Spółkę Projprzem kupiłem pod formację oRGR. Zlecenie aktywowałem ręcznie w chwili, gdy uznałem, że doszło do odbicia od poziomu lewego ramienia. Stop loss, jak każe logika, stanął poniżej głowy, co pokazuje czerwona pozioma strzałka. W tym wypadku układ okazał się niewypałem, straciłem na tym 8% + prowizje.

Mamy tu do czynienia z rozproszeniem poziomów. Jedni grali pod oRGR przy ramieniu, inni prawdopodobnie liczyli, że dopiero głowa się utrzyma. W tym kontekście zaryzykuję tezę, że nie wszyscy odczytali tu układ oRGR, więc nie doszło do szczególnego zagęszczenia zleceń w jednym rejonie. Czas pokazał, że w sumie było to zwyczajny trend spadkowy, który trwa do dziś. Można się obecnie zastanawiać, czy znów nie formuje się oRGR, ale to już pozostawiam Wam. Marniutka płynność sprawia, że spółkę tę skreślam z listy potencjalnych okazji do kupna.
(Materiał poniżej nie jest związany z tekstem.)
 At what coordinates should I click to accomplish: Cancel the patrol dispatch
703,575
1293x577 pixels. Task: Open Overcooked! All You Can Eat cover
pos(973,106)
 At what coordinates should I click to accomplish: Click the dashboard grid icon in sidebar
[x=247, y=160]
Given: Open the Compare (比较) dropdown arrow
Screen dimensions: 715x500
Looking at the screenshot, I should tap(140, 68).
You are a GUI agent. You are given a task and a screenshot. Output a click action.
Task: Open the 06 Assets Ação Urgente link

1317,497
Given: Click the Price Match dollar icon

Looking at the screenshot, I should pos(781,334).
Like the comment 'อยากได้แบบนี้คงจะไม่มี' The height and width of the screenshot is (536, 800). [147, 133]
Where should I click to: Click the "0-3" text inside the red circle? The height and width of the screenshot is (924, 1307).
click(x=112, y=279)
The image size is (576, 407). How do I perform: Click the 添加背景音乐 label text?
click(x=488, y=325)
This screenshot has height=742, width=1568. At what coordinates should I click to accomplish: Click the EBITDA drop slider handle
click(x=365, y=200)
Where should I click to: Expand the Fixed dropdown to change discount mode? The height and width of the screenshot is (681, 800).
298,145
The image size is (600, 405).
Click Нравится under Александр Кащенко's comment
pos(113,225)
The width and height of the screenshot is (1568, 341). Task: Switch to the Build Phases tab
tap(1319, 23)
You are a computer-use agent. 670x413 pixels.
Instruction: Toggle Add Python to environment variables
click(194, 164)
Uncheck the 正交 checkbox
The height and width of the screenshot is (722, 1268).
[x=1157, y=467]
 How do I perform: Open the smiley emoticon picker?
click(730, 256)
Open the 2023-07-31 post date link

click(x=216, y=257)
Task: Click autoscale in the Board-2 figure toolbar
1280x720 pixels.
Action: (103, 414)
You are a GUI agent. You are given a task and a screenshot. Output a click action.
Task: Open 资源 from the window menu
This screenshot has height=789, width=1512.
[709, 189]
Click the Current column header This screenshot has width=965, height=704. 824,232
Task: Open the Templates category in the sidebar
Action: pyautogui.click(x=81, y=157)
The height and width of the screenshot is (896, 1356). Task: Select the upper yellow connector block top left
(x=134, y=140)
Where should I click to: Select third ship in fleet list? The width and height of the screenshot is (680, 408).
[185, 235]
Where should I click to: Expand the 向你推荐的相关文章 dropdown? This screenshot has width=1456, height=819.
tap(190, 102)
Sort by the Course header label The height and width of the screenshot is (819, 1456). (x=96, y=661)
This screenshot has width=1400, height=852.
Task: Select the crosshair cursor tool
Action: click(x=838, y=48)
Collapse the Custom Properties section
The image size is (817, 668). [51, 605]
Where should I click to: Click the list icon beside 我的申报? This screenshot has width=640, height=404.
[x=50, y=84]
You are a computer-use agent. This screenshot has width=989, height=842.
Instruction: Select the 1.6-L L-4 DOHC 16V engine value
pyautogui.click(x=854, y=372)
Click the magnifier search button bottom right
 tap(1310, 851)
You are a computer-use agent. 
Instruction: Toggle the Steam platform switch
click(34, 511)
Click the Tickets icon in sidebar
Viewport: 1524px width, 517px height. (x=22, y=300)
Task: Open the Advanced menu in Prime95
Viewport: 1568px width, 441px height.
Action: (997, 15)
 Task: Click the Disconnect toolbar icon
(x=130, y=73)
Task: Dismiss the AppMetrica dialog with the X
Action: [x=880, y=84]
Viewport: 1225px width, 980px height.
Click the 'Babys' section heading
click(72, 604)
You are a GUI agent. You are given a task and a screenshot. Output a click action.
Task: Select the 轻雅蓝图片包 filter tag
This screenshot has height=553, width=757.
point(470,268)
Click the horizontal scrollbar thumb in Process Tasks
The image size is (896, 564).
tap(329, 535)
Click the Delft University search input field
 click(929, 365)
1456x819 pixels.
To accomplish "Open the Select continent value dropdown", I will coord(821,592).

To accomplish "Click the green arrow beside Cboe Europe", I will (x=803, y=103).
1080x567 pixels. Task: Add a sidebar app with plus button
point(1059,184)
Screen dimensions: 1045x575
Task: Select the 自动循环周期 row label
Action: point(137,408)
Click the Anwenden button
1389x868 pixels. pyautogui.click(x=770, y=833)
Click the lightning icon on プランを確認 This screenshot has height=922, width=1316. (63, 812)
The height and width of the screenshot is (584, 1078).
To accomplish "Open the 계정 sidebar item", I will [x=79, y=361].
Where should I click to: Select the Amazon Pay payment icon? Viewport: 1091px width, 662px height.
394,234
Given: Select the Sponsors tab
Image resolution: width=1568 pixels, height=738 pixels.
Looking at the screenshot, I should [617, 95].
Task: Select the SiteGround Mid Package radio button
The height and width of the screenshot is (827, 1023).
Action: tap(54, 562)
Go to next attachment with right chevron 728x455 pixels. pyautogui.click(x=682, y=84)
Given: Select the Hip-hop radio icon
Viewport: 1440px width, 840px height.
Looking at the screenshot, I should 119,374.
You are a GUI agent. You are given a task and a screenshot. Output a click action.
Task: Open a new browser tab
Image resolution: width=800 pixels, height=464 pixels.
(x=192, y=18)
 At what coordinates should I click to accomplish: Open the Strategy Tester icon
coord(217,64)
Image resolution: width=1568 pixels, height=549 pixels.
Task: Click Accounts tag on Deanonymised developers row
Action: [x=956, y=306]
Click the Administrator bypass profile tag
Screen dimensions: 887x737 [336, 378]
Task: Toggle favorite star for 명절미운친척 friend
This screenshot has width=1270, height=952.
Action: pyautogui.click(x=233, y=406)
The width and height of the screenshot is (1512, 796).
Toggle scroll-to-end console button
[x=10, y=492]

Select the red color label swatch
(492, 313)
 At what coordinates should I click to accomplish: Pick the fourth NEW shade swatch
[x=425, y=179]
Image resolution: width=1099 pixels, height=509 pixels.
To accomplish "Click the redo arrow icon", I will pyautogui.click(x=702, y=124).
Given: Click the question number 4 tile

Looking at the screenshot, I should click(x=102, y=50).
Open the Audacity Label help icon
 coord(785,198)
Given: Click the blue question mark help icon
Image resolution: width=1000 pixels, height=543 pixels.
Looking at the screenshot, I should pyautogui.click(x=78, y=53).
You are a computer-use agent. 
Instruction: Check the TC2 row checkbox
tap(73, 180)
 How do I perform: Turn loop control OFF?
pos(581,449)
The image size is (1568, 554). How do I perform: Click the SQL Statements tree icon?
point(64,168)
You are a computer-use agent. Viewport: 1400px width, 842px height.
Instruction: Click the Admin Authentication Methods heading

Poljadło pokazuje już nieco inny obraz. W przeciwieństwie do poprzedniej sytuacji, tu mieliśmy wyraźnie uformowany układ konsolidacji. Wyrysowałem w nim trzy linie wsparcia, położone stosunkowo blisko siebie. Wciąż nie jest to idealne zgrupowanie poziomów, ale są one dość czytelne. O ile pierwsze wsparcie padło raczej bez większych fajerwerków, o tyle przełamanie dwóch kolejnych odbyło się jednym, szybkim ruchem, przy zwiększonych obrotach. Wykres powyższy pokazuje również zależność, że gdy wyraźnie pęka silne wsparcie, trudno znaleźć chętnych do kupna danego waloru. Dlatego też cena znajduje się dziś ponad 20% od najniższej kreski i ciągle nie widać zainteresowanych nabyciem akcji tej spółki.

Myślę, że powyższe przykłady, choć zaledwie dwa, wyraźnie pokazują, że im czytelniejszy układ oraz im silniejsze są dane poziomy, tym gwałtowniej przebiega wybicie. Zakładając naszą formację odwrócenia, preferuję kupno przy dolnym ograniczeniu. Ryzyko jest niewielkie, cena dość atrakcyjna, a potencjał do wzrostów znaczny. A w razie porażki tego setupu, wolę stracić kilka % i uniknąć wariantu Poljadła. Uważam, że to sprawiedliwa cena.